The average teacher in Chicago Public Schools—a district facing a $700 million deficit—makes $71,000 per year before benefits are included.
Reuters reports that “Chicago Public Schools has projected a $3 billion budget deficit over the next three years and faces a crushing burden of pensions promised to retiring teachers.”
Chicago Mayor Rahm Emanuel, formerly President Obama’s White House chief of staff, is getting an advanced class in union power. He came into office last year and asked the teachers to accept a 2 percent pay raise instead of 4 percent to try to address the $700 million budget shortfall, and the union refused.

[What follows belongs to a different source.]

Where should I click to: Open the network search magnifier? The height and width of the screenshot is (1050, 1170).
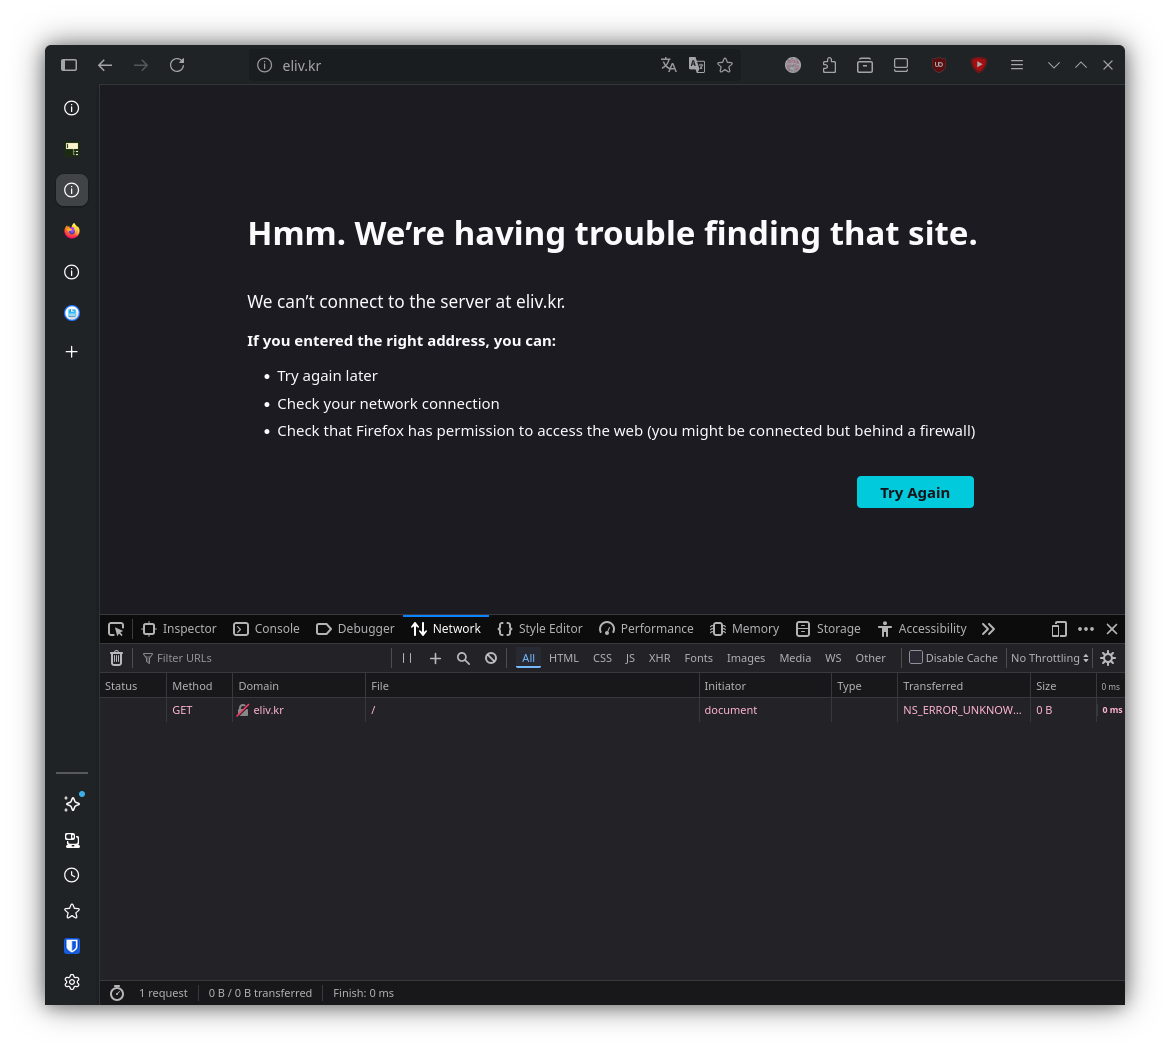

He did reach a deal to lengthen one of the country’s shortest school days. As the Tribune describes: “In exchange for the longer school day—an additional half-hour in high schools and 75 minutes in elementary schools—CPS agreed to rehire nearly 500 teachers in non-core subjects from a pool of teachers who had been laid off. That kept the hours in the work week the same for full-time teachers.”
The most reliable data show that teachers in general work no more than private professionals in a typical workweek, even when off-site work on evenings and weekends is included. Yet the CPS school day is among the shortest for teachers in the nation.
Heritage’s Jason Richwine and the American Enterprise Institute’s Andrew Biggs did an extensive study of teacher compensation and followed up with additional discussion of controversial issues. When it comes to teacher pay, Richwine sums up:
Because the average public-school teacher already receives above-market compensation, policymakers should avoid across-the-board pay raises. Instead, they should focus on rewarding high-quality teachers with targeted salary increases.
Of course, teacher compensation is much more than just wages. Part of Chicago Public Schools’ financial problems is the guaranteed pensions for retired teachers. Richwine explains that these defined-benefit plans, which cost several times more than the typical retirement plan in the private sector, are a bad deal for taxpayers:
Since benefits accruing to today’s workers need not be paid now, states can promise generous benefits without feeling the full fiscal impact for years or even decades. Benefits to workers are guaranteed, meaning taxpayers are ultimately responsible for any shortfalls in their states’ pension systems—and there are many shortfalls.
The Chicago strike, highlighting the urgent need for education reform, comes at a time when lack of confidence in public schools is at an all-time high—and support for school choice is also at an all-time high. Is it any wonder?